**STATED PROBLEM:** Return every line of the material below that contains the word "message".

**PROVIDED ENTRIES:**

----------

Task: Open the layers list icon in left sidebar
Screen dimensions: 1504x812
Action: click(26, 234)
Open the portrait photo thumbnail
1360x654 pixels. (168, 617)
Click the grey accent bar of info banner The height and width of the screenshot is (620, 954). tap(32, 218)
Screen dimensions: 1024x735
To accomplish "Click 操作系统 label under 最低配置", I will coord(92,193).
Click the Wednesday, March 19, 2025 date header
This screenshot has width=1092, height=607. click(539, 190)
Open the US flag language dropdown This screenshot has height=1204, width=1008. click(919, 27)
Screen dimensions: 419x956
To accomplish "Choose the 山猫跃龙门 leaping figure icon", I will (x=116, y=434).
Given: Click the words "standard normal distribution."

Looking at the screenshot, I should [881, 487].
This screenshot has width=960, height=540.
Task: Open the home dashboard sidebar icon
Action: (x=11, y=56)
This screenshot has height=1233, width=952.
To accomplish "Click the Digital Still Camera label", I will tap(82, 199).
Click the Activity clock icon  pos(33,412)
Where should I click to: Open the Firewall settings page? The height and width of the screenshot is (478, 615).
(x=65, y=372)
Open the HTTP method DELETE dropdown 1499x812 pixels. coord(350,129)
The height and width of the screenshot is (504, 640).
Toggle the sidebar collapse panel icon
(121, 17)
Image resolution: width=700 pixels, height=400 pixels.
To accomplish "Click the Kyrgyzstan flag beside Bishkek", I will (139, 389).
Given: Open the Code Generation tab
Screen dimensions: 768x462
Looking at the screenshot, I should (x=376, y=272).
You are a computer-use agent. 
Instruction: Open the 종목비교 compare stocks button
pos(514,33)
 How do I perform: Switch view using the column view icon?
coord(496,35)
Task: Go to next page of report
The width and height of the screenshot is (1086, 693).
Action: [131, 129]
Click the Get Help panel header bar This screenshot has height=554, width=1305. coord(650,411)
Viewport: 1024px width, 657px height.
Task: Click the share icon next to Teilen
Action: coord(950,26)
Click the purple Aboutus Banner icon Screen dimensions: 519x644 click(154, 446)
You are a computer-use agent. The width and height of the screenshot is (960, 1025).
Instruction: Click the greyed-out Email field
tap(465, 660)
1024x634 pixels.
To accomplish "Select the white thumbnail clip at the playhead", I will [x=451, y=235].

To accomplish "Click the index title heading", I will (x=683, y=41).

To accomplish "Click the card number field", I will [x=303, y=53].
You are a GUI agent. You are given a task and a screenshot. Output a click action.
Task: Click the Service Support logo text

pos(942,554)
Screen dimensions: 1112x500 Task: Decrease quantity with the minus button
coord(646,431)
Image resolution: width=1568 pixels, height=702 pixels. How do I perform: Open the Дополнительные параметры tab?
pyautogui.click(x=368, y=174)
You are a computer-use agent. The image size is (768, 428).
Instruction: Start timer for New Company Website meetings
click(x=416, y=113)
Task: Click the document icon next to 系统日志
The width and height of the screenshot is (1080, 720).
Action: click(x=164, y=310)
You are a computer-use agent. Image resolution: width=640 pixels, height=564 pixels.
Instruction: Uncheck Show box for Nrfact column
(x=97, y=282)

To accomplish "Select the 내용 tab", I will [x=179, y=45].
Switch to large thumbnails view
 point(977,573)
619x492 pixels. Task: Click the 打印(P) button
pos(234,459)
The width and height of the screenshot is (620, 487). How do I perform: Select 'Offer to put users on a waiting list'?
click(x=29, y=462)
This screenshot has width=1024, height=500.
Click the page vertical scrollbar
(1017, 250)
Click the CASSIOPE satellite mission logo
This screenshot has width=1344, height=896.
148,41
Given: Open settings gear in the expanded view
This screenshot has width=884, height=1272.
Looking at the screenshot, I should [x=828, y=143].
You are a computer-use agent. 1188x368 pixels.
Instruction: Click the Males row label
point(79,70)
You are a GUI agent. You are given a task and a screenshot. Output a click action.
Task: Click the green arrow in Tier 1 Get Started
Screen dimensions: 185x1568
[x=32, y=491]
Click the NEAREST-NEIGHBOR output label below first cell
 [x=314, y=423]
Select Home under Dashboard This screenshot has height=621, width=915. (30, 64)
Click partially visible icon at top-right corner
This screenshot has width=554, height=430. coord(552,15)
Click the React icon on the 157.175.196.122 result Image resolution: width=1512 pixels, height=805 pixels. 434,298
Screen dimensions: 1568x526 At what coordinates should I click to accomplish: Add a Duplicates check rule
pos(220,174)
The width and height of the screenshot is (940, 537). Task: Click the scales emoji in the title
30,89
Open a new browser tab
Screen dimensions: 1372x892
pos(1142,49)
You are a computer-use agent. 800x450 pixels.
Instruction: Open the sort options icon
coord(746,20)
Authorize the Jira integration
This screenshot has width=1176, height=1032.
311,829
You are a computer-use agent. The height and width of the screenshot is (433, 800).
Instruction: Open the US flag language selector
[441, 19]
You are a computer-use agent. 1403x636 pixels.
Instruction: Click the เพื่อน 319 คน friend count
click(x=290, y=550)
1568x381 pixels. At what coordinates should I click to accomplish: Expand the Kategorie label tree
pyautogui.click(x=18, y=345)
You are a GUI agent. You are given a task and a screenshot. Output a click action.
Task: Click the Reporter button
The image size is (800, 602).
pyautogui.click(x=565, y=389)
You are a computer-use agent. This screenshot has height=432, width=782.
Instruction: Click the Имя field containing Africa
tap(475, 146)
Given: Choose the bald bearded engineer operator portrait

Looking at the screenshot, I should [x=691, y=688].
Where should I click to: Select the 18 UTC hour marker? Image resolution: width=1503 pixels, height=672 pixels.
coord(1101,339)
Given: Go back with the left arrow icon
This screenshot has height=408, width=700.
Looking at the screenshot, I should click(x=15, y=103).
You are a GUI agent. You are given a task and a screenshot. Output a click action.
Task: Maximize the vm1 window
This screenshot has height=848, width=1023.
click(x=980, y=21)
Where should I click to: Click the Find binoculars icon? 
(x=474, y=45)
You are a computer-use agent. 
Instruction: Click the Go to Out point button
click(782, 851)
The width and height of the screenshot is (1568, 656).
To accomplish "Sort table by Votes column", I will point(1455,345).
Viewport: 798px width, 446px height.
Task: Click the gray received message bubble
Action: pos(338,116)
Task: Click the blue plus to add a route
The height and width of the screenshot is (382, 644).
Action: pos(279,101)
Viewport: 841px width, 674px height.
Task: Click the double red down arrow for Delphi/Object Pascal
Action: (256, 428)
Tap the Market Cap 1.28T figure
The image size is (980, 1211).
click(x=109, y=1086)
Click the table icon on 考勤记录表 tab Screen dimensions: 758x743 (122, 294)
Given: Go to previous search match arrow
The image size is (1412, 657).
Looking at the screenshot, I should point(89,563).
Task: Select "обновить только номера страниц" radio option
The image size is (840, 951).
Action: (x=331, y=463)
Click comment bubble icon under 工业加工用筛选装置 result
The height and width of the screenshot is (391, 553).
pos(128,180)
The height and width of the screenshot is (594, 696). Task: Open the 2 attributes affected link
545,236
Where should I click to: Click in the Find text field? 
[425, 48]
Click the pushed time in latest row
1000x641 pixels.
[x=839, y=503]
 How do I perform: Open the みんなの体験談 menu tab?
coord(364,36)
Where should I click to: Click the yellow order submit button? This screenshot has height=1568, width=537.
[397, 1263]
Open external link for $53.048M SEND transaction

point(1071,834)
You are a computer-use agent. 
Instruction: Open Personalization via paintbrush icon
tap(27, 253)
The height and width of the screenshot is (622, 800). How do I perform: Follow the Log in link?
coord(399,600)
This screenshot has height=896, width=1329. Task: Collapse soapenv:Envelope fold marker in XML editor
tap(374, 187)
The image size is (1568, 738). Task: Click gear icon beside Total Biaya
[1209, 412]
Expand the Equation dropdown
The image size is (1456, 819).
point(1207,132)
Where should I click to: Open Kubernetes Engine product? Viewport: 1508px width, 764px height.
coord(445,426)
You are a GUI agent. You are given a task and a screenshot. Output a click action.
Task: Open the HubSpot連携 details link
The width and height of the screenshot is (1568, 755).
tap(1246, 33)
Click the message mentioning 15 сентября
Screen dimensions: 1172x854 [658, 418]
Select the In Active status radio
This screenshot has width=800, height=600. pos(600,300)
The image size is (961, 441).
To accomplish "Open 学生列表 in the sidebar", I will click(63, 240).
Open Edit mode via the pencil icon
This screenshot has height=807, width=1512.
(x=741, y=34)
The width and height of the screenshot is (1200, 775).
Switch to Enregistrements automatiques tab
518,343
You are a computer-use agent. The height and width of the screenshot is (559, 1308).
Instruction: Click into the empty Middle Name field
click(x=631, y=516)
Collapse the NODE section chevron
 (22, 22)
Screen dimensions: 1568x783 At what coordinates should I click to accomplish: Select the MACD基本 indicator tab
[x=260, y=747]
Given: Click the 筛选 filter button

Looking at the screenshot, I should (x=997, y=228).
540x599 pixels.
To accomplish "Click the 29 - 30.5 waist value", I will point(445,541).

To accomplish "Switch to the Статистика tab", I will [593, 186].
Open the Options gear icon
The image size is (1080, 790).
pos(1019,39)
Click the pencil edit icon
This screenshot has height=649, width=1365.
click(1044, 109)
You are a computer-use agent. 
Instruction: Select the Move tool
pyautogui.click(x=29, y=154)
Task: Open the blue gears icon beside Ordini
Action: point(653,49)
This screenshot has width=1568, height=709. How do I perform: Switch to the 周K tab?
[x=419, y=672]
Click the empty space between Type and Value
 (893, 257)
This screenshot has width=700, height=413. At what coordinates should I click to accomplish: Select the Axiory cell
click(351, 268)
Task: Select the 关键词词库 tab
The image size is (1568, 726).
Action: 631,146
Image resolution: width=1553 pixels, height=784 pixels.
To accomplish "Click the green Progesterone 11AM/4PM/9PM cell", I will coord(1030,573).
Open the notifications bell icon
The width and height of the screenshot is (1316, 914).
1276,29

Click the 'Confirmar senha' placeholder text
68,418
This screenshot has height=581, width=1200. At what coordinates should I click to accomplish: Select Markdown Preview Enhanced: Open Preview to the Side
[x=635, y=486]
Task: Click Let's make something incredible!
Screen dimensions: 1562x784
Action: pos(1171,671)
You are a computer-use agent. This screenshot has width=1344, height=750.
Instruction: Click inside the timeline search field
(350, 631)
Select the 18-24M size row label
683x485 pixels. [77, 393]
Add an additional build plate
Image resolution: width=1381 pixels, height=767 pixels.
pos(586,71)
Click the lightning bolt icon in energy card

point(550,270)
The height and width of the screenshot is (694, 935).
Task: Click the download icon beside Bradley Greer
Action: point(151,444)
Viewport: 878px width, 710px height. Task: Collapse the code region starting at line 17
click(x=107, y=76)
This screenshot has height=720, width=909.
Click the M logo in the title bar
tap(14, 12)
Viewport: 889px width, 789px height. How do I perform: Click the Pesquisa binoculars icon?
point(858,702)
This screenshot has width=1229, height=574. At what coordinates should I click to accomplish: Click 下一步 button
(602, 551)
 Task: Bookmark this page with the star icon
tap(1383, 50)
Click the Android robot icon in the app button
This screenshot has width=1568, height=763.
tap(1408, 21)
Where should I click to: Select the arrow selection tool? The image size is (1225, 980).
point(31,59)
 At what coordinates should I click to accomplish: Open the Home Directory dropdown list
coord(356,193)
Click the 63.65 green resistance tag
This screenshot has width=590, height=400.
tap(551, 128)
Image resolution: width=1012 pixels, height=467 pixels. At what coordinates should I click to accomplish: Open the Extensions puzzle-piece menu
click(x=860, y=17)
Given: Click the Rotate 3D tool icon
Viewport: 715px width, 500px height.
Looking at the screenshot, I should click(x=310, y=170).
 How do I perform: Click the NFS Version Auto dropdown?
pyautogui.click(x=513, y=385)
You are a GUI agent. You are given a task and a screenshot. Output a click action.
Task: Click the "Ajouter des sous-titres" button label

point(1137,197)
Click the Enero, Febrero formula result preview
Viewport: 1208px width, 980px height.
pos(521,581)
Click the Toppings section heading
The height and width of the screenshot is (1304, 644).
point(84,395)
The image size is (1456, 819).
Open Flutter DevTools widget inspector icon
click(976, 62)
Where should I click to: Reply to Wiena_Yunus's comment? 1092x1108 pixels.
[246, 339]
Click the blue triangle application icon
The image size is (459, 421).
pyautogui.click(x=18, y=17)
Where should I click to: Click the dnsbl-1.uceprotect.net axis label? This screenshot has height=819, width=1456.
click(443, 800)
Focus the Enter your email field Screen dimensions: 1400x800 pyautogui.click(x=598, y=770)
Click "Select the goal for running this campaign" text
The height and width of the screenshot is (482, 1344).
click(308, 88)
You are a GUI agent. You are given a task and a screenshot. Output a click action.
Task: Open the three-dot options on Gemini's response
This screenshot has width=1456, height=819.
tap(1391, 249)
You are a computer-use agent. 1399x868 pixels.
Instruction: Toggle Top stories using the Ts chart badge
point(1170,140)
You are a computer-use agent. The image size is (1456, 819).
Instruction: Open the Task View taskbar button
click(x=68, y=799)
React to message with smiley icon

----------

**PROBLEM SOLUTION:**
Task: Click the gray received message bubble
Click the message mentioning 15 сентября
React to message with smiley icon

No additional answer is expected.